Photo:FILE edible oil

malaysia Due to the fall in the exchange, the prices of most of the domestic oil-oilseeds (mustard oil-oilseeds, groundnut oil, soybean oil, crude palm oil or CPO and palmolein and cottonseed oil) fell on Wednesday in the country’s oil-oilseeds market and closed showing losses. . Whereas amid improvement in the prices of oilseeds, the prices of groundnut oilseeds and soybean oilseeds remained at the previous level. There was a decline in the Malaysia Exchange, while there was an improvement in the Chicago Exchange. Market sources said that in view of the possibility of new mustard crop arriving in the markets next month, there has been a decline in the prices of mustard oil and oilseeds. Mustard did not face any adverse situation this time, because cooperative institutions like HAFED and NAFED released the mustard stock in the market in a very controlled manner.

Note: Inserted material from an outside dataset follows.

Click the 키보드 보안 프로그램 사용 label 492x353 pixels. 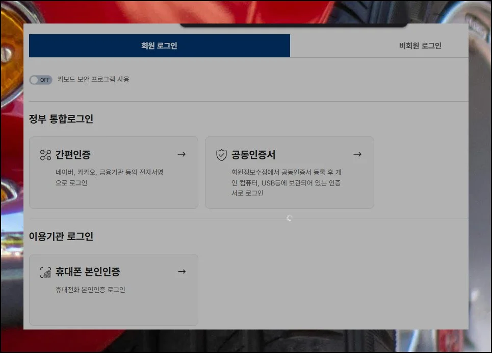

Increase in the prices of groundnut and cottonseed meal

Sources said that there has been an improvement in the prices of groundnut and cottonseed meal in recent times. There has been an improvement of Rs 15-20 per quintal in the prices of these oilseeds in all the states, due to which the prices of edible oils of these oilseeds have fallen, which is the main reason for the decline in groundnut oil and cottonseed oil. He said that the cost of import of soybean degum oil comes to Rs 102 per kg. But due to money problem, importers are selling this oil at the ports at the price of around Rs 97 per kg. There is a fall in soybean oil prices due to selling at this low price. He said that apart from the fall in Malaysia Exchange, the prices of CPO and palmolein oil were also seen falling due to lack of buying at higher prices. Only the prices of these oils are being said to be high, in reality there is a sufficient shortage of buyers.

cotton production decreased

Sources said that in the year 2017-18, cotton production was about 370 lakh bales, which has come down to about 295 lakh bales this year (2024-25). The demand for cotton is increasing every year, so how is this shortage being met? For the last several years, it has been seen that at the time of cotton harvest, the prices of cottonseed cake obtained from cotton are distorted in the futures trade and farmers have to sell cotton at a price lower than the Minimum Support Price (MSP). Unless farmers get remunerative prices for their produce, cotton production may continue to decline. The government should make special efforts to ban the trade of fake cottonseed.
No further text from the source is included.